Meningkatkan Literasi Anak Usia Dini Melalui Sudut Baca di Taman Kanak-Kanak

Authors

  • Saniah Nuraini Institut Agama Islam Muhammad Azim Jambi
  • Raoda Tul Jannah Maruddani Institut Agama Islam Muhammad Azim Jambi
  • Kaspul Anwar Institut Agama Islam Muhammad Azim Jambi
  • Rani Astria Institut Agama Islam Muhammad Azim Jambi
  • Munawaroh Munawaroh Institut Agama Islam Muhammad Azim Jambi

DOI:

https://doi.org/10.21070/ijemd.v18i3.944

Keywords:

Early Childhood Education, Literacy, Reading Corner, Vocabulary, Storytelling

Abstract

General Background: Literacy in early childhood is a fundamental aspect that supports language, cognitive, and social development. Specific Background: However, many kindergarten-aged children face limited stimulation, and reading activities are often less engaging due to lack of supportive media. Knowledge Gap: Previous studies have examined early literacy practices, but few have explored the practical role of reading corners in kindergarten settings. Aims: This study aims to describe the implementation of reading corners and their contribution to improving literacy skills among children aged 5–6 years at TK Negeri 05 Mekarsari. Results: The findings indicate that the reading corner facilitated significant improvements in children’s abilities to recognize letters, increase vocabulary, and retell stories. Novelty: This study highlights the contextual application of reading corners as an effective literacy environment that stimulates children’s motivation and active participation. Implications: The results suggest that reading corners can be optimized as a simple yet impactful strategy in early childhood education, emphasizing the importance of teacher creativity and parental involvement in strengthening literacy culture from an early age.

> _SOAL 1_:
Perbarui catatan dari baris pertama sampai baris yang memuat "[x=838, y=156]", termasuk baris itu, dengan mengganti "button" menjadi "control". Tulis ulang baris-baris tersebut dan biarkan selebihnya tetap sama.
Teks ini dan catatan sesudahnya adalah bahan yang terpisah satu sama lain.

> _Entri koleksi_:
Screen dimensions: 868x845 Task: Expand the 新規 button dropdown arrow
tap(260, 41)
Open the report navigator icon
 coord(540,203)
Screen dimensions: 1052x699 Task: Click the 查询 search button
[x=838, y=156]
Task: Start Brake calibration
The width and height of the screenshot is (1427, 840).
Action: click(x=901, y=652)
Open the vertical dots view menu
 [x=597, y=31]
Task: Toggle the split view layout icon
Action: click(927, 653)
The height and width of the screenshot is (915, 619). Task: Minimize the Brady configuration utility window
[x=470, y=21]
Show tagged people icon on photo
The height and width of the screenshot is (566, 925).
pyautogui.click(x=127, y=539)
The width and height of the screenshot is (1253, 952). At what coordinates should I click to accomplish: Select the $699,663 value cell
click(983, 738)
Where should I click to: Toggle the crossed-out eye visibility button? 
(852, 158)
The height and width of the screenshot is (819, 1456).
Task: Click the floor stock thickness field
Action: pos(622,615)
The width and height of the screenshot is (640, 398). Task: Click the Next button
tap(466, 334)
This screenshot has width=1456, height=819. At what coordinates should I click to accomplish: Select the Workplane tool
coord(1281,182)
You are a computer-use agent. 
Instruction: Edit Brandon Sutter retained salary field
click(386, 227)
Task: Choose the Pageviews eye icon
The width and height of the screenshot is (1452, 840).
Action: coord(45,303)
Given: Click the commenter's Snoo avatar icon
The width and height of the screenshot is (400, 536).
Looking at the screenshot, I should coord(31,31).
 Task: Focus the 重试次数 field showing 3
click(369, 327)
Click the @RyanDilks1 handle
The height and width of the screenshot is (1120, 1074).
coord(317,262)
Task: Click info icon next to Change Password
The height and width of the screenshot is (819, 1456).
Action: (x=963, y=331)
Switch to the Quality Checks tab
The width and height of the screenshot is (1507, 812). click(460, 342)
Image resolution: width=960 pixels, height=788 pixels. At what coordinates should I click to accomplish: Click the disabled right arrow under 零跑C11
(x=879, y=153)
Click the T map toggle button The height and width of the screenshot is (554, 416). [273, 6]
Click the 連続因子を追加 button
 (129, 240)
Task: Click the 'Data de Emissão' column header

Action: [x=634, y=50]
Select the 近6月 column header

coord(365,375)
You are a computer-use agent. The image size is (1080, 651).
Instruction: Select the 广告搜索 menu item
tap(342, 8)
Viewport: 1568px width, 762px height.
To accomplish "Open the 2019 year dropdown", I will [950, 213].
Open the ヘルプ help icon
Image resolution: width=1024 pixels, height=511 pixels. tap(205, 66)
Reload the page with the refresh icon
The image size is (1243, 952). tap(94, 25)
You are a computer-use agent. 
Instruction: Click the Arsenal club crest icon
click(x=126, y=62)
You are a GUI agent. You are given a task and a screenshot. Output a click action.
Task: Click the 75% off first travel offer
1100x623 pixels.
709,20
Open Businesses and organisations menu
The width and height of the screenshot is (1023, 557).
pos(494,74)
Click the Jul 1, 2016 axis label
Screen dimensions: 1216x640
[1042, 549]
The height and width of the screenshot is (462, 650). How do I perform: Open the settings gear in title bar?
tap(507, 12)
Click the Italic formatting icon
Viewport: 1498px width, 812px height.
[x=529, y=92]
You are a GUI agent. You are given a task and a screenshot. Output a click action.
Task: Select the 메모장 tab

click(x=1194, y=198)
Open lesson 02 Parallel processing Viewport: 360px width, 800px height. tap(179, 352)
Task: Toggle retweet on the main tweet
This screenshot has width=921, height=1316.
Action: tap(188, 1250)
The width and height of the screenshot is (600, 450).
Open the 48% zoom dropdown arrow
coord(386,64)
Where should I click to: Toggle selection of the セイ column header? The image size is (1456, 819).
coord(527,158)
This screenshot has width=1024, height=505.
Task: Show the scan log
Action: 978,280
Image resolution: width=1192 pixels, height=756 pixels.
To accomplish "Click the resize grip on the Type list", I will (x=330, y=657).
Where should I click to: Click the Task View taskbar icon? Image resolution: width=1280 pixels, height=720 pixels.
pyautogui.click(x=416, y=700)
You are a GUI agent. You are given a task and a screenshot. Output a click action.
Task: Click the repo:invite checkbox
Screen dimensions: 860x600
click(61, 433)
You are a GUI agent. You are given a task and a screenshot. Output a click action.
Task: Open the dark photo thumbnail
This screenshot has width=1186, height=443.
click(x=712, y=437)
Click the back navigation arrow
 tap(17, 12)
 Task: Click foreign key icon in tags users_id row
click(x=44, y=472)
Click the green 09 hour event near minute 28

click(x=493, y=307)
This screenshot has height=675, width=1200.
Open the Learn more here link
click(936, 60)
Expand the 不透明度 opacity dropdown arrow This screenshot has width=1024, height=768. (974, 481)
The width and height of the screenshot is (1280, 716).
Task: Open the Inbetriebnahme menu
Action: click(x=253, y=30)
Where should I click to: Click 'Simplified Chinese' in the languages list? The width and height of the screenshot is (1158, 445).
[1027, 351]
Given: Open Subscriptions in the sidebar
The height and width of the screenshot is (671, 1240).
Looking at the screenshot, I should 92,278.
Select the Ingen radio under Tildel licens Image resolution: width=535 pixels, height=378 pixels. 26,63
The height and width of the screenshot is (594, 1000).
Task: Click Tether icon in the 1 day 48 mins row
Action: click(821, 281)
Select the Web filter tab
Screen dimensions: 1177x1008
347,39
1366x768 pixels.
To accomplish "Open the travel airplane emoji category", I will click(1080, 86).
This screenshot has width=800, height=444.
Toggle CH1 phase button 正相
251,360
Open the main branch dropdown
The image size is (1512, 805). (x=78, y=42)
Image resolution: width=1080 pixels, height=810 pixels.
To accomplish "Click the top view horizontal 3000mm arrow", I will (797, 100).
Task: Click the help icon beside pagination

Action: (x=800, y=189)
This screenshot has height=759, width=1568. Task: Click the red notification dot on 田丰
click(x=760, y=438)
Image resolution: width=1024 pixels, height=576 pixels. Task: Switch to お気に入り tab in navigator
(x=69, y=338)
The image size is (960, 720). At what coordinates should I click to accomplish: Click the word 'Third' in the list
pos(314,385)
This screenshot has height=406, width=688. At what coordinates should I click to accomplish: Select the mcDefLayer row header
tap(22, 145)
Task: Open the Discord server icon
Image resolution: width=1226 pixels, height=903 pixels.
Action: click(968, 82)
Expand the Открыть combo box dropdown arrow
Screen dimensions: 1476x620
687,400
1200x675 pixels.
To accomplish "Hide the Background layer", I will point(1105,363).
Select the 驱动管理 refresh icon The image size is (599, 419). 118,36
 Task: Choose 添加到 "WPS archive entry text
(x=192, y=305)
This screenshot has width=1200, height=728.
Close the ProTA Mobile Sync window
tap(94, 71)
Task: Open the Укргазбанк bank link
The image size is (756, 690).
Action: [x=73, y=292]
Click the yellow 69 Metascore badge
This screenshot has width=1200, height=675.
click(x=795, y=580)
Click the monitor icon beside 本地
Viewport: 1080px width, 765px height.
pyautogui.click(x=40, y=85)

> _SOAL 2_:
Menurut teks tentang sudut baca di taman kanak-kanak, di TK mana penelitian itu dilakukan?

> _HASIL TUGAS 1_:
Screen dimensions: 868x845 Task: Expand the 新規 control dropdown arrow
tap(260, 41)
Open the report navigator icon
 coord(540,203)
Screen dimensions: 1052x699 Task: Click the 查询 search control
[x=838, y=156]

> _HASIL TUGAS 2_:
Di TK Negeri 05 Mekarsari.